From a pensions perspective, the election means that the pension schemes bill will not be enacted during the current parliament and we will have to wait and see what form it takes if and when it is reintroduced.
Analysis of the bill has focused on potentially valuable developments relating to a framework for collective defined contribution schemes, regulations covering pension dashboards and new powers for The Pensions Regulator.
Less attention has been focused on the efforts to limit the statutory right to transfer pension benefits to prevent sham transfers.
This lack of attention is perhaps a little surprising given the amount of regulatory and press attention in recent years on improving transfer times and bringing down transfer costs.
Tucked away in the supporting documentation to the bill is confirmation that the Department for Work and Pensions envisages members will be required to provide payslips and bank statements over a three-month period in order to hold a statutory right to transfer.
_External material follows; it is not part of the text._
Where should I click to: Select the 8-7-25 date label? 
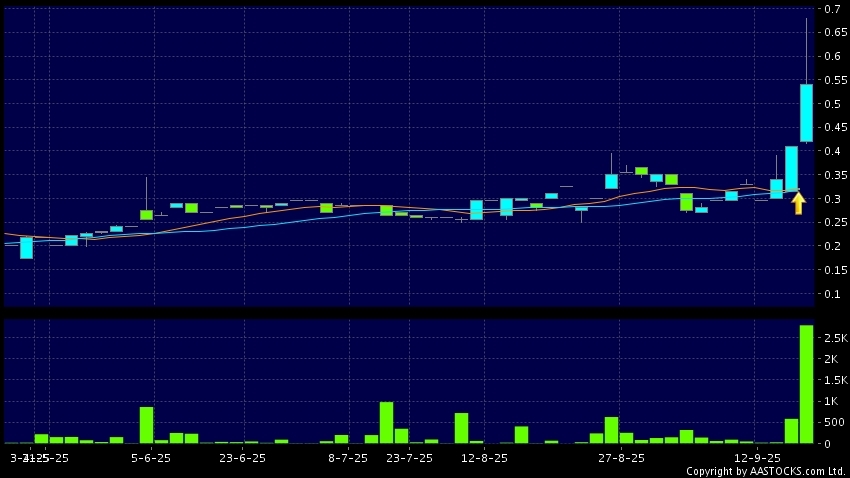tap(349, 458)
Having spent the past few years trying to prevent some scheme members from transferring to sham pension arrangements, I think the introduction of requirements like this, on a proportionate basis and in the right circumstances, is absolutely the right thing to do.
A proportionate introduction of these measures will allow providers and trustees to ask for this evidence where genuine suspicions exist, and refuse to allow the transfer where an employment link can not be proven. However, problems will occur if the requirements are not introduced in a proportionate fashion.
At least one summary of the bill has interpreted the impact as being that “trustees will not be able to transfer benefits to another scheme where [the] new conditions are not satisfied”.
Clearly that is the intent of the new rules, but it is even clearer that exemptions from the requirements must be provided, and will need to be very carefully drawn to balance the need to prevent scammers from exploiting loopholes, while ensuring that providers are not effectively forced to block legitimate transfers because the employment link can not be established.
At the most basic level, the fact that the draft legislation covers transfers to personal pension schemes and that individuals do not have to be employed to open personal pension schemes creates obvious issues.
If I am a student, unemployed, taking a career break, or retired and want to transfer to a new personal pension to reduce charges or increase investment choice, will the compliance department of my current pension provider allow me to transfer if I can not establish my employment link? At some risk-averse companies, the answer is likely to be no.
It will be interesting to see how the DWP handles this issue in secondary legislation. Careful drafting of the rules is going to be required.